##### PASSAGE GIVEN #####

Ben Wing wrote:
unicode-internal now gets most of the way through the build process;
currently, it gets most of the way through autoload re-creation before
hitting a syntax error.
but in the process i've noticed that kkcc is *unbelievably* slow with
the new char tables i've designed. or at least i assume that's where
the slowness is; this is the only major change i've made to any
objects. without kkcc, gc is fast but with it, it rapidly balloons,
to the point where it takes 2 *minutes* or more to do a gc once all
modules are loaded.
the format of the char tables is something like a trie. a typical
char table for unicode has three levels. the top level is an array of
256 elements indexing bits 23-16 of a unicode char; each element
points to another array of 256 elements, indexing bits 15-8; each
element of the second level also points to an array of 256 elements,
for bits 7-0, whose values are Lisp objects. there will be a fourth
level on top of the other three if a unicode char of 0x1000000 or
greater is seen. in order to avoid a memory explosion, each place at
which there are no defined elements points to a shared "blank" table.
hence, originally the char table contains a single 256-element array,
each of whose elements points to the same empty table. when a value
for a particular character is added, the tables are expanded along
that path.

#####

**EXERCISE TASKS:**
- a) Translate this sentence from the post on char tables and kkcc into Spanish: "the format of the char tables is something like a trie."
- b) According to the post on char tables and kkcc, why does each place with no defined elements point to a shared "blank" table? Answer in one to three sentences.
- c) Continue the post on char tables and kkcc from its last sentence.
The lines after the post are not needed for any of this work.

##### DATA SECTION #####

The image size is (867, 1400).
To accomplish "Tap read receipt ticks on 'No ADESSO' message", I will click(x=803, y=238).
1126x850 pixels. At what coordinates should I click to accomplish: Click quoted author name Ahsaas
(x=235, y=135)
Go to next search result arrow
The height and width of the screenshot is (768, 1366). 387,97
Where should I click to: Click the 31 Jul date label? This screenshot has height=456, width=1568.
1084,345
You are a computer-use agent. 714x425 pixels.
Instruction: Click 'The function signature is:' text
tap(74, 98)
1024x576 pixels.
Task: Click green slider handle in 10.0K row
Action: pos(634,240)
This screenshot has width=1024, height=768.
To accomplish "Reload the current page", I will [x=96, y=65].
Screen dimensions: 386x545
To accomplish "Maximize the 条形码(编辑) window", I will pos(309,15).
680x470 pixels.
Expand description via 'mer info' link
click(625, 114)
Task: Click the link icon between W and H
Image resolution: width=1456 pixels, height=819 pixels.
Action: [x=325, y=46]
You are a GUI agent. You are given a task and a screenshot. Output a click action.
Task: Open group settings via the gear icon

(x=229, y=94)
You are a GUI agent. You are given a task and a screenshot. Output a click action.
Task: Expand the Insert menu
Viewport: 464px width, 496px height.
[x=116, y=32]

#####

**RESPONSES TO THE TASKS:**
- a) El formato de las tablas de caracteres es algo parecido a un trie.

- b) Pointing all undefined places to a single shared "blank" table avoids a memory explosion. A new char table therefore starts as one 256-element array whose entries all point to the same empty table. The tables are expanded only along the path of a character when a value for it is added.

- c)
because the mark method is a method, i can put logic into it to check
to see whether a blank table is being traversed and stop traversing at
that point. the problem seems to be that kkcc can't be told this, and
isn't smart enough (at least i don't think so) to recognize whether
it's already traversed something unless it's a Lisp object -- and the
subtables aren't Lisp objects. i could make them Lisp objects, but
this means either [1] i integrate the header and the table, leading to
an object whose size is slightly over a power of 2 and hence its
allocation is difficult to manage efficiently (i assume, at least --
marcus, how does mc-alloc handle this case?); or [2] i separate them
into two objects, which doubles the number of memory accesses to look
up a character.
which is the lesser of two evils?
i guess i answered my own question, after marcus's posting about
incremental gc. for compability with the new-gc, option [1] is the only
possibility. marcus, how will mc-alloc handle objects of size 1028?
will it just shove 3 of them into a 4096-byte page and have wasted space
in the rest? (c. 24.7% waste) or is it able to use the rest of the
space for other objects? even in the former case, the waste might not
be significant; depends on how many char tables there are.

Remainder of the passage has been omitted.